Der Plan ist aufgegangen, unzählige Freiwillige haben auch in diesem Jahr Malmö zu einem weiteren gut besuchten, feministischen Event verholfen. Der kostenlose Eintritt zieht.

feministisk_festival_logoIch erfahre mehr über die Akteure des Festivals, als ich Maja kennenlerne, die sich ihm aus voller Überzeugung widmet. Sie ist 26 und hat Politikwissenschaften studiert, nun ist sie bei der Stadt Malmö mit einem 40-Stunden-Job angestellt. Ihre Aufgaben bestehen unter anderem darin, eine der Anlaufstellen für Immigrant_innen zu leiten und zwischen den rechtlichen Grundlagen und den persönlichen Bedürfnissen der Einzelnen zu vermitteln; Wege und Lösungen zwischen Gesetz und Gefühl zu finden. Ein beanspruchender Job, wie sie ihn beschreibt. Aber damit nicht genug! Neben einem achtstündigen Arbeitstag engagiert sie sich schon im zweiten Jahr ehrenamtlich für feministische Initiativen der Stadt Malmö und Umgebung, so auch in diesem Jahr für das „Feministisk Festival“. Ein Engagement, das beeindruckt.

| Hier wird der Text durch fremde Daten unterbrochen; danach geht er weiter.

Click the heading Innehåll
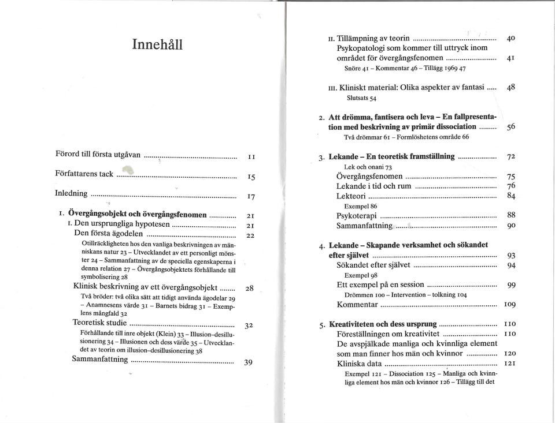(x=157, y=44)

Maja erklärt mir auch, warum die Informationen auf der Website mit dem Willkommengruß ”Välkommen till världens bästa festival!“ (zu deutsch: „Willkommen zum besten Festival der Welt!“) in englischer Sprache eher spärlich gehalten sind: “There haven’t been so many international visitors yet.“ Etwas, dass sich schnell ändern wird. Während der Festivaltage laden die Initiator_innen des „Malmö Feministisk Nätverks“ an drei Orten in Triangeln, einem der Innenstadtbezirke Malmös, zu diversen Veranstaltungen ein. „It’s an event which is not tied to any political party or specific group. It aims to be an inclusive and intersectional environment for everyone interested in feminism“, beschreibt Maja. Film-Screenings, Podiumsdiskussionen, Vorträge, Buchveröffentlichungen, Workshops und Performances zu sowohl queer-feministischen, als auch ökonomischen und aktivistischen Themen finden statt. Einer der Veranstaltungsorte ist das Panora – ein stadtbekanntes Arthouse-Kino – in dessen Foyer sich lokale Initiativen vorstellen. Unter anderem macht dort das TFN („Team Feminint Nätverk“) auf sich aufmerksam, welches sich schwedenweit für Opfer häuslicher Gewalt einsetzt. Direkt nebenan trifft sich die Gruppe FPH („Förenande Progressivt Hantverk“ – „Vereinigung Progressives Handwerk“) mit ihren Workshopteilnehmer_innen, um über das Handwerken als feministische Praxis zu diskutieren und selbst mit Nadel und Faden aktiv zu werden.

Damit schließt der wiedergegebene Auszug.